Crypto Critic Charlie Munger, Warren Buffett's Right-Hand Man, Dies at 99
Charles Thomas Munger, the legendary investor and vice chairman of Warren Buffett's Berkshire Hathaway conglomerate, died on November 28th at age 99. As one of the world's most successful businessmen, Munger was also an outspoken cryptocurrency skeptic who frequently dismissed the asset class.
Alongside Buffett, Munger transformed struggling Berkshire Hathaway into a $700 billion behemoth through prescient investments guided by strict value principles. His own investment partnership generated nearly 20% annualized returns from 1962 to 1975.
When Buffett credited Munger as deserving "all the credit" for Berkshire's ascent, it was no exaggeration given Munger's exceptional decades-long track record across law, business and finance before their partnership.

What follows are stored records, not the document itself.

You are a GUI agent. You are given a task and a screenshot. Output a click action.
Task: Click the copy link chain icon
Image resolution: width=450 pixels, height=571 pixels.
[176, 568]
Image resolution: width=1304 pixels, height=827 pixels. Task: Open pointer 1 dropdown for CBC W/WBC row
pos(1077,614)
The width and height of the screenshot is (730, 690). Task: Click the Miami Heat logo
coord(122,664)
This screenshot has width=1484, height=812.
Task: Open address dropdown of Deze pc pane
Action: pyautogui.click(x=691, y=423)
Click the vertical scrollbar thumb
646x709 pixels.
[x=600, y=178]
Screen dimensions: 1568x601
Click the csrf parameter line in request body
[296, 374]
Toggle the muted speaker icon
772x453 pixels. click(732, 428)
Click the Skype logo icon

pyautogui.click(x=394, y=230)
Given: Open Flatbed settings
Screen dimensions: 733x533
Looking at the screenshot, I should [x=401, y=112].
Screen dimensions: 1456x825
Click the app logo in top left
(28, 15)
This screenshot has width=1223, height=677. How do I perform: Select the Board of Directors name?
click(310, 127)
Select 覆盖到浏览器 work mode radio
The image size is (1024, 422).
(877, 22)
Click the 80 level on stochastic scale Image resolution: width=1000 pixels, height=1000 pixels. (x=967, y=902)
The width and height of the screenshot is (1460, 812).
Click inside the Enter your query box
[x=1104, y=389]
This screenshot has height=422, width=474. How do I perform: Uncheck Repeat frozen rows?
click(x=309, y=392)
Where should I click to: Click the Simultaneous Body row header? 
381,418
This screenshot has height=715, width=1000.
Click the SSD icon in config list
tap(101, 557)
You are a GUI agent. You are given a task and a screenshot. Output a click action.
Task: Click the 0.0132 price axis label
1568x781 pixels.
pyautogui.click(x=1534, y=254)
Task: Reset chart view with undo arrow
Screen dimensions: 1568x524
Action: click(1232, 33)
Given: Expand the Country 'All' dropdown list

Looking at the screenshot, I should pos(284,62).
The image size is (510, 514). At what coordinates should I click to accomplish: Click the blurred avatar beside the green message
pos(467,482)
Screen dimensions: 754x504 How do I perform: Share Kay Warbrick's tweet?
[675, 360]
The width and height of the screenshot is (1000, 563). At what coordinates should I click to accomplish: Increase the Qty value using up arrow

Yet despite his pedigree, Munger staunchly criticized speculative assets like cryptocurrencies. He referred to Bitcoin as "noxious poison" and "turds", slamming the concept as "massively stupid" and "dangerous." Munger advised investors to simply "never touch it."
Time will tell whether Munger's crypto views age well. But the business world undeniably lost an towering figure - one whose plain-spoken warnings made him king of the Bitcoin bears right up until his death at 99 years old.